Venture capital arms are a strategic and financially attractive option for many large corporations. Parent companies gain access to new and disruptive technologies, potential industry partners, budding industry talent, insight into alternative business models and additional sources of cash inflow.


Tech Startup Market Sinks to Lowest Point in Three Years

Sarah McBride, Journalist, Bloomberg

Stock markets have been enjoying a post-election rally amid expectations of infrastructure spending, decreased regulations and corporate tax cuts. Since January 26th, the Nasdaq Composite Index soared 13% percent and the Dow Jones Industrial Average broke the 20,000 mark.

However, Bloomberg’s McBride points out under-performance by one key segment of the market: private technology startups. While private tech startups are also likely to benefit from the Trump administration’s proposed tax cuts and deregulation, stricter immigration rules for the H-1B visa program could prove harmful. Bloomberg’s U.S. Startups Barometer measures startup deal-making in the U.S. at 37 percent below its level from December, putting the startup sector at its lowest point since April of 2014.

Although private market deals tend to reach a lull at the beginning and end of the year, deal flow in 2017 seems unusually low when compared to previous years. According to McBride, many VCs are now facing “the prospect that they had overpaid for many investments” in previous years, “particularly the coveted unicorn startups valued at $1 billion or more.”

Fortunately, the recent slow in deal flow is not symptomatic of a lack of capital; according to the National Venture Capital Association, U.S. venture funds raised $41.6 billion in 2016, “ the most since the dot-com days of 2001.” Despite the current trend, McBride expects more VC-backed private technology firms to go public.


And in startup news…

More bad news: JackThreads, Stayzilla shutting down

Dana Olsen, Financial Writer, PitchBook

Pitchbook’s Olsen reports on recent layoffs by VC-backed startups. In 2016, many startups halted operations and trimmed down their work forces. Last year, employees at many startups like Sonos, Pebble, Shyp, Optimizely, Yik Yak and Github faced waves of layoffs. Unfortunately, layoffs in the startup sector seem likely to continue into 2017. Munchery, Joyable, JackThreads and Stayzilla are four startups that have already instituted mass layoffs ahead of March. According to Olsen, VC-backed Stayzilla and JackThreads are also considering shutting down operations due to unsound financial practices and lack of profitability.


SoftBank set to invest more than $3 billion in WeWork

Brian Sullivan, Reporter, CNBC

WeWork is reportedly set to receive over $3 billion in investment from Japanese VC firm, SoftBank. WeWork, founded in 2010 in New York City, provides coworking spaces, networking opportunities and educational services to entrepreneurs, small businesses and freelancers. Since opening its original office location in New York City in 2010, WeWork has expanded its operations nationwide and globally, with a new location likely to open in downtown Houston later this year, The startup currently offers over 150 coworking spaces, with locations in most major U.S. cities and over 15 countries.

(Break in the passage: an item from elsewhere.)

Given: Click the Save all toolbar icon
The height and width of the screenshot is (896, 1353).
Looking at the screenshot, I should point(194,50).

At the time of its last investment, WeWork was valued at approximately $17 billion. With the deal, WeWork’s valuation would surpass $20 billion. In recent years, this successful startup has accumulated over $1 billion in capital from prominent VC firms like Goldman Sachs, Benchmark and Hony Capital.

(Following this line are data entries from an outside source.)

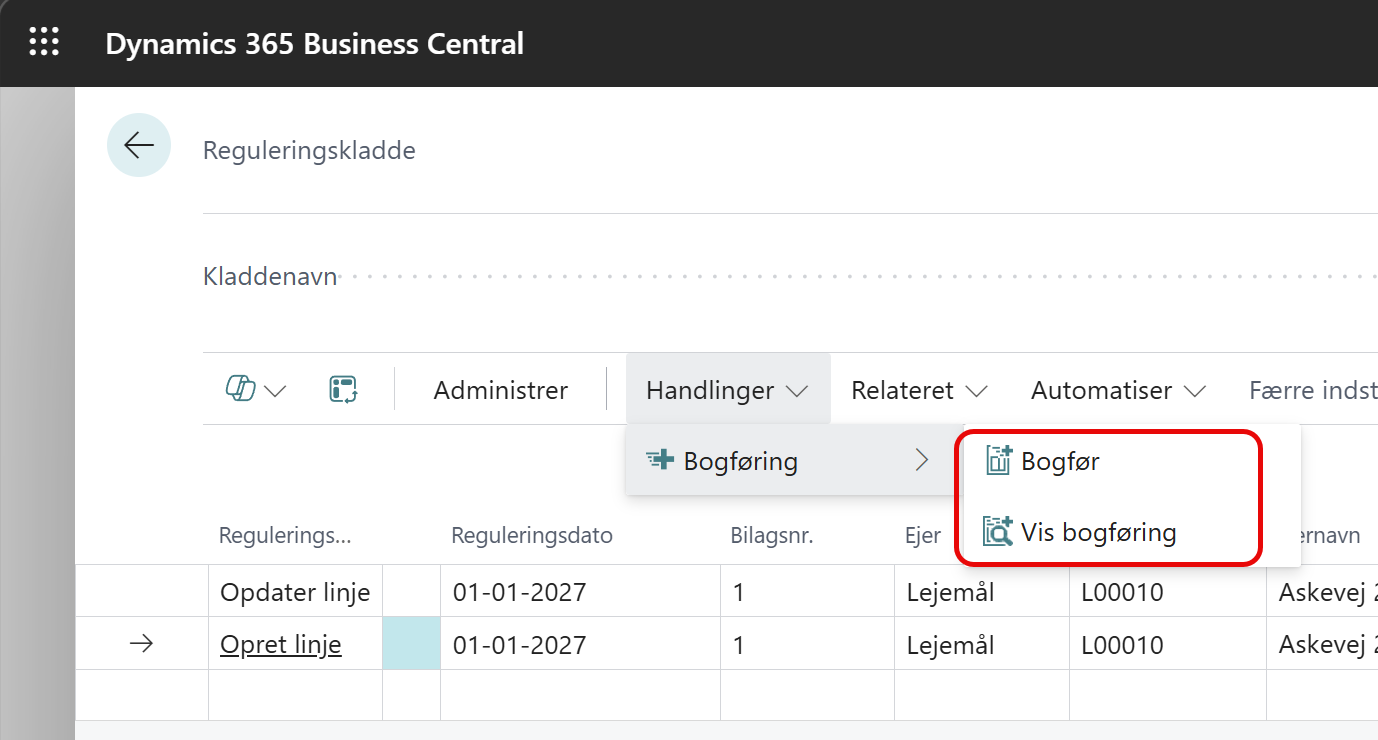Click the Reguleringsdato column header
The height and width of the screenshot is (740, 1378).
531,536
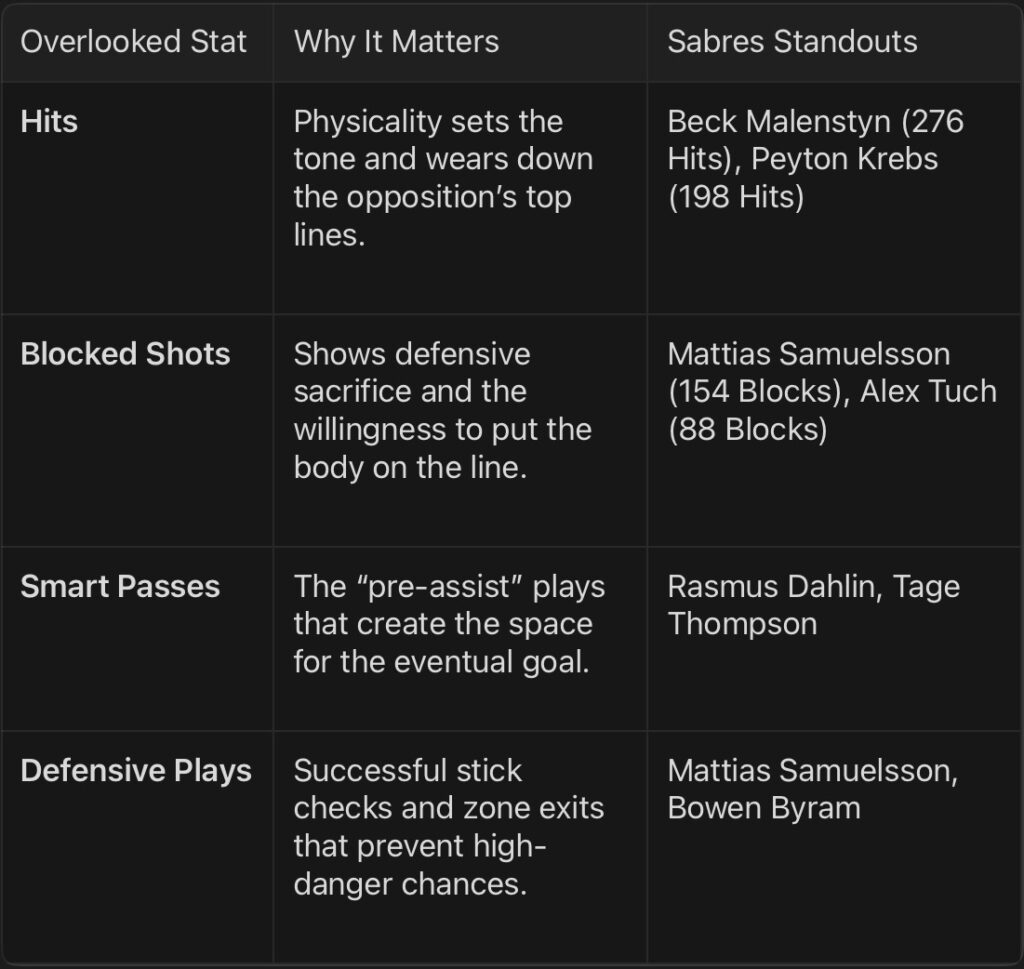The height and width of the screenshot is (969, 1024).
Task: Click the Hits row label
Action: click(x=49, y=121)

SoFi Raises $500 Million Led by Silver Lake for Global Expansion

Selina Wang, Reporter, Bloomberg

Founded in 2010, San Francisco-based Social Finance Inc. (SoFi) provides modern underwriting services. Using SoFi, customers can purchase financial products, such as student loan refinancing, mortgage loans, personal loans, wealth management and life insurance online.

In its latest funding round, SoFi raised over $500 million, drawing investments from SoftBank, GPI Capital and some sovereign wealth funds, but PE firm Silver Lake Partners led the charge. The recent funding round will support SoFi’s efforts to break out into international markets and expand its financial product offerings. Many SoFi executives have expressed interest in providing customers with an larger set of personal financing tools, such as mobile deposit.